> Text provided
Content starts

Emma Mordecai
Emma Mordecai of Richmond, Virginia, navigated direct challenges to her Jewish faith and to her southern ideals by remaining loyal to both. As waves of evangelical fervor engulfed her family, each member resolved personal matters of faith in different ways. Like her father Jacob Mordecai, Emma affirmed commitments to Judaism and enriched the resources of their synagogue in Richmond. She responded to the Civil War, which stirred antisemitism in the South and especially threatened Richmonders, with renewed commitments to Judaism and to the ideals of the Old South.
Emma Mordecai maintained her deep commitments to both Judaism and the ideals of the Old South, despite profound challenges to each of them. Although she was born and died in North Carolina, Emma lived most of her life in or near Richmond, Virginia, the capital of the Confederate States of America.

Content ends

> Data for analysis
Content starts

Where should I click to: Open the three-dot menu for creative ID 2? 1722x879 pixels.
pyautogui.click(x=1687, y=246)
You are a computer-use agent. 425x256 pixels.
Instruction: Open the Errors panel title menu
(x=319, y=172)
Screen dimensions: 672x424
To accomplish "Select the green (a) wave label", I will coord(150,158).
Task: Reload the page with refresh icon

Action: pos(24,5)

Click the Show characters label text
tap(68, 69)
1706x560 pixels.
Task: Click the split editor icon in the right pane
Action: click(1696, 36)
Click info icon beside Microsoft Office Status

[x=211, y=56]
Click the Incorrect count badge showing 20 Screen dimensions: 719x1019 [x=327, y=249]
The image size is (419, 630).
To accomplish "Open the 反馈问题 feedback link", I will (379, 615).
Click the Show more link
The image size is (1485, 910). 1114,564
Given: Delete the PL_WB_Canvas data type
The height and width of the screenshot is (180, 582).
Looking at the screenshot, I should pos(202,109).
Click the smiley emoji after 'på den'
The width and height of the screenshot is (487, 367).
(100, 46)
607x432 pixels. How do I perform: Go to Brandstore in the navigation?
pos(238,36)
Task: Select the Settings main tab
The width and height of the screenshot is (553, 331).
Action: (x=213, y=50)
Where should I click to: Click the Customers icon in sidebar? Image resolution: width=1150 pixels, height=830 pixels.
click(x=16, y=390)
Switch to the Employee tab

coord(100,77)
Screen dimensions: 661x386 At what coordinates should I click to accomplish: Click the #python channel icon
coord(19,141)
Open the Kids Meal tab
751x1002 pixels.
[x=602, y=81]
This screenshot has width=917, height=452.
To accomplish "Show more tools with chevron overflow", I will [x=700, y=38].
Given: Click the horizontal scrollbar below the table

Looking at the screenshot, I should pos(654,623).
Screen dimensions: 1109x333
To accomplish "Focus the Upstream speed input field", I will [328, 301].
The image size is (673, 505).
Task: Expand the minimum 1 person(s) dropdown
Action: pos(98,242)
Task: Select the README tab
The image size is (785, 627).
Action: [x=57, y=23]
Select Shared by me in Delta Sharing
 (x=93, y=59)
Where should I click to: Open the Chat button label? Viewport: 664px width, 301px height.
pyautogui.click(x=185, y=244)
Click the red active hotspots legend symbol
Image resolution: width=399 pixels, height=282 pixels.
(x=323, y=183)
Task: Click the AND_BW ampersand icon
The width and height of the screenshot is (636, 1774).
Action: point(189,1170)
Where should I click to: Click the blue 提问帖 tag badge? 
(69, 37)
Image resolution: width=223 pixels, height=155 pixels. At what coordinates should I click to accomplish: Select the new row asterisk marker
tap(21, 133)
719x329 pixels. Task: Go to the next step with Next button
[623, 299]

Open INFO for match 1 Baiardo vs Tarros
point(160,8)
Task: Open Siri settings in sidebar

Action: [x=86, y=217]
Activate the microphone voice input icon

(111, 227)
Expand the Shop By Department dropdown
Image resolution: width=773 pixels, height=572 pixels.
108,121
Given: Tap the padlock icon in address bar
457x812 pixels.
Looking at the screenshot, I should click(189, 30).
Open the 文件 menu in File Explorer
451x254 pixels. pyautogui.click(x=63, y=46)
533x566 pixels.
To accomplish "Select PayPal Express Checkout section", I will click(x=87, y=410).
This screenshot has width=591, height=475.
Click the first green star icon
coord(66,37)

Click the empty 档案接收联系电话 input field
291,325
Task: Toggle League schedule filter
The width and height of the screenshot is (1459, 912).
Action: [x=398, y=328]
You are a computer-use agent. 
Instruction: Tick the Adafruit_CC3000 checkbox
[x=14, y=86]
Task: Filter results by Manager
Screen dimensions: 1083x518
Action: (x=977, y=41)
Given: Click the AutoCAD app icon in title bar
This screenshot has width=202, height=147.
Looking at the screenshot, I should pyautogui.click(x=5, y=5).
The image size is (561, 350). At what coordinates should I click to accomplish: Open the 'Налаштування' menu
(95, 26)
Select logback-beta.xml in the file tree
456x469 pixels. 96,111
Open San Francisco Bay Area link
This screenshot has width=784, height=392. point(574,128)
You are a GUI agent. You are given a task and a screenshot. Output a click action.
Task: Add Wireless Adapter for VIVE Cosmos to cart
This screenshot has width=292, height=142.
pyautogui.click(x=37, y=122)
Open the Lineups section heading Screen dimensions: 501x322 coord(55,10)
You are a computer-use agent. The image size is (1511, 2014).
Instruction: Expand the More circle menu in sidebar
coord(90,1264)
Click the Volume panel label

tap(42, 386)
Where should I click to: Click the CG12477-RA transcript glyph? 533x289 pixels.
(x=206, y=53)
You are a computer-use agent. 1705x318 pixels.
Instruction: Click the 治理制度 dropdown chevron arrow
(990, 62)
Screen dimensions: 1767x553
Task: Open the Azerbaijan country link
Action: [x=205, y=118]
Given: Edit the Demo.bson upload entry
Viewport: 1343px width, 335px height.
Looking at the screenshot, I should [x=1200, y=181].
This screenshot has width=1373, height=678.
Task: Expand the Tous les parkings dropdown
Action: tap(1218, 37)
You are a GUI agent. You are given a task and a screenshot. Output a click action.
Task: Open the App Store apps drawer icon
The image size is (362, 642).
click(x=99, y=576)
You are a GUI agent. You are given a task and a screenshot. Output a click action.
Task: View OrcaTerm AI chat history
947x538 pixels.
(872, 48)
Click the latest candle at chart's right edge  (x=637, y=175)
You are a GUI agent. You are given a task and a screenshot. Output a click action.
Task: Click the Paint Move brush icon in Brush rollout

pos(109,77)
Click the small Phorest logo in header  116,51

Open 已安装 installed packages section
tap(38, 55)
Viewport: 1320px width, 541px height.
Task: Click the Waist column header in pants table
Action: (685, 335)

Content ends

> To do
Please answer from the Emma Mordecai text above: in which state was she born and did she die?

> Solution to the exercise
North Carolina